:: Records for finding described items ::

-- Start --

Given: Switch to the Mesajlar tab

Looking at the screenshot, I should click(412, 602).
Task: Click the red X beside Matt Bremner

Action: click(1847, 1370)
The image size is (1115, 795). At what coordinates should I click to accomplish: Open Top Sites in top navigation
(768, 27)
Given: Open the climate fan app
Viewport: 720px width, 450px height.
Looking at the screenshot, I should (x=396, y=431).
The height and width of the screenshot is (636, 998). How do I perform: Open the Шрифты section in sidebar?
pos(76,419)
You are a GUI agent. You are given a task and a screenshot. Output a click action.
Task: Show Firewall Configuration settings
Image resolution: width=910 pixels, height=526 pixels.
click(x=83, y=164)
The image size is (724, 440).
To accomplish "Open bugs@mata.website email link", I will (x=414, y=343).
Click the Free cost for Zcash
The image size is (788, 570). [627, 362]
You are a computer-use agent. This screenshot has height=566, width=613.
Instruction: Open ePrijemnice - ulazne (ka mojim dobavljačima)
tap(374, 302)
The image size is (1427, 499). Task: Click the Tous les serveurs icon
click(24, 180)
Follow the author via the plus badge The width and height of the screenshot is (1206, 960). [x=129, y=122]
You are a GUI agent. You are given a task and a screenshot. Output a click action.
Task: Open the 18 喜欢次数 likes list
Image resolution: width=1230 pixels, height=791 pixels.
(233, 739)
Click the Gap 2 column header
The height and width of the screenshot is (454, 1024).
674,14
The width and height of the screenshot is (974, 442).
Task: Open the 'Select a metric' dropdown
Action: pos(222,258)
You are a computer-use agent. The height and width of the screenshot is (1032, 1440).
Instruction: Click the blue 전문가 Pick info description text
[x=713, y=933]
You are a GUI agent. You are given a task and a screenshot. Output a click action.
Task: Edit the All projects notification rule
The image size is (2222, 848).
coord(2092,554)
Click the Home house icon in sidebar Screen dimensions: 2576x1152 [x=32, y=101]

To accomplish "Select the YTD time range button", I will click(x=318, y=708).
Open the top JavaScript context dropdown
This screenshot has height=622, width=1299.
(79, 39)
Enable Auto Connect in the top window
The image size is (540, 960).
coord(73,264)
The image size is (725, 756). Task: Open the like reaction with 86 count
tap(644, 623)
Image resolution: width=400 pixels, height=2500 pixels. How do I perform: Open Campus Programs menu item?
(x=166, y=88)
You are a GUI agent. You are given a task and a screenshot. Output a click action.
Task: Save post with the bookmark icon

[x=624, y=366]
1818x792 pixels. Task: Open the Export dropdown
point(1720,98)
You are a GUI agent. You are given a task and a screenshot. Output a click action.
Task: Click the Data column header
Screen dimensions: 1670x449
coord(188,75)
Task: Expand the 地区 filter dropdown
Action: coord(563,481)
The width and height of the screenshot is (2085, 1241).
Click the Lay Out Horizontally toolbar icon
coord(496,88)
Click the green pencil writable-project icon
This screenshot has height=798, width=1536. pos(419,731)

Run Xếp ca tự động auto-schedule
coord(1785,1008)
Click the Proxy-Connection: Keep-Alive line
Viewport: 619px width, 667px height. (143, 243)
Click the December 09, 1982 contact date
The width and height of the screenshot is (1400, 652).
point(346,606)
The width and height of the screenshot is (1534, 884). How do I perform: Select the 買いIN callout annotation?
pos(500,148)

-- End --

:: WHAT NEEDS TO BE DONE ::
Reproduce all of the material above word for word, keeping every line as it is.

:: RIGHT ANSWER ::
Given: Switch to the Mesajlar tab

Looking at the screenshot, I should click(412, 602).
Task: Click the red X beside Matt Bremner

Action: click(1847, 1370)
The image size is (1115, 795). At what coordinates should I click to accomplish: Open Top Sites in top navigation
(768, 27)
Given: Open the climate fan app
Viewport: 720px width, 450px height.
Looking at the screenshot, I should (x=396, y=431).
The height and width of the screenshot is (636, 998). How do I perform: Open the Шрифты section in sidebar?
pos(76,419)
You are a GUI agent. You are given a task and a screenshot. Output a click action.
Task: Show Firewall Configuration settings
Image resolution: width=910 pixels, height=526 pixels.
click(x=83, y=164)
The image size is (724, 440).
To accomplish "Open bugs@mata.website email link", I will (x=414, y=343).
Click the Free cost for Zcash
The image size is (788, 570). [627, 362]
You are a computer-use agent. This screenshot has height=566, width=613.
Instruction: Open ePrijemnice - ulazne (ka mojim dobavljačima)
tap(374, 302)
The image size is (1427, 499). Task: Click the Tous les serveurs icon
click(24, 180)
Follow the author via the plus badge The width and height of the screenshot is (1206, 960). [x=129, y=122]
You are a GUI agent. You are given a task and a screenshot. Output a click action.
Task: Open the 18 喜欢次数 likes list
Image resolution: width=1230 pixels, height=791 pixels.
(233, 739)
Click the Gap 2 column header
The height and width of the screenshot is (454, 1024).
674,14
The width and height of the screenshot is (974, 442).
Task: Open the 'Select a metric' dropdown
Action: pos(222,258)
You are a computer-use agent. The height and width of the screenshot is (1032, 1440).
Instruction: Click the blue 전문가 Pick info description text
[x=713, y=933]
You are a GUI agent. You are given a task and a screenshot. Output a click action.
Task: Edit the All projects notification rule
The image size is (2222, 848).
coord(2092,554)
Click the Home house icon in sidebar Screen dimensions: 2576x1152 [x=32, y=101]

To accomplish "Select the YTD time range button", I will click(x=318, y=708).
Open the top JavaScript context dropdown
This screenshot has height=622, width=1299.
(79, 39)
Enable Auto Connect in the top window
The image size is (540, 960).
coord(73,264)
The image size is (725, 756). Task: Open the like reaction with 86 count
tap(644, 623)
Image resolution: width=400 pixels, height=2500 pixels. How do I perform: Open Campus Programs menu item?
(x=166, y=88)
You are a GUI agent. You are given a task and a screenshot. Output a click action.
Task: Save post with the bookmark icon

[x=624, y=366]
1818x792 pixels. Task: Open the Export dropdown
point(1720,98)
You are a GUI agent. You are given a task and a screenshot. Output a click action.
Task: Click the Data column header
Screen dimensions: 1670x449
coord(188,75)
Task: Expand the 地区 filter dropdown
Action: coord(563,481)
The width and height of the screenshot is (2085, 1241).
Click the Lay Out Horizontally toolbar icon
coord(496,88)
Click the green pencil writable-project icon
This screenshot has height=798, width=1536. pos(419,731)

Run Xếp ca tự động auto-schedule
coord(1785,1008)
Click the Proxy-Connection: Keep-Alive line
Viewport: 619px width, 667px height. (143, 243)
Click the December 09, 1982 contact date
The width and height of the screenshot is (1400, 652).
point(346,606)
The width and height of the screenshot is (1534, 884). How do I perform: Select the 買いIN callout annotation?
pos(500,148)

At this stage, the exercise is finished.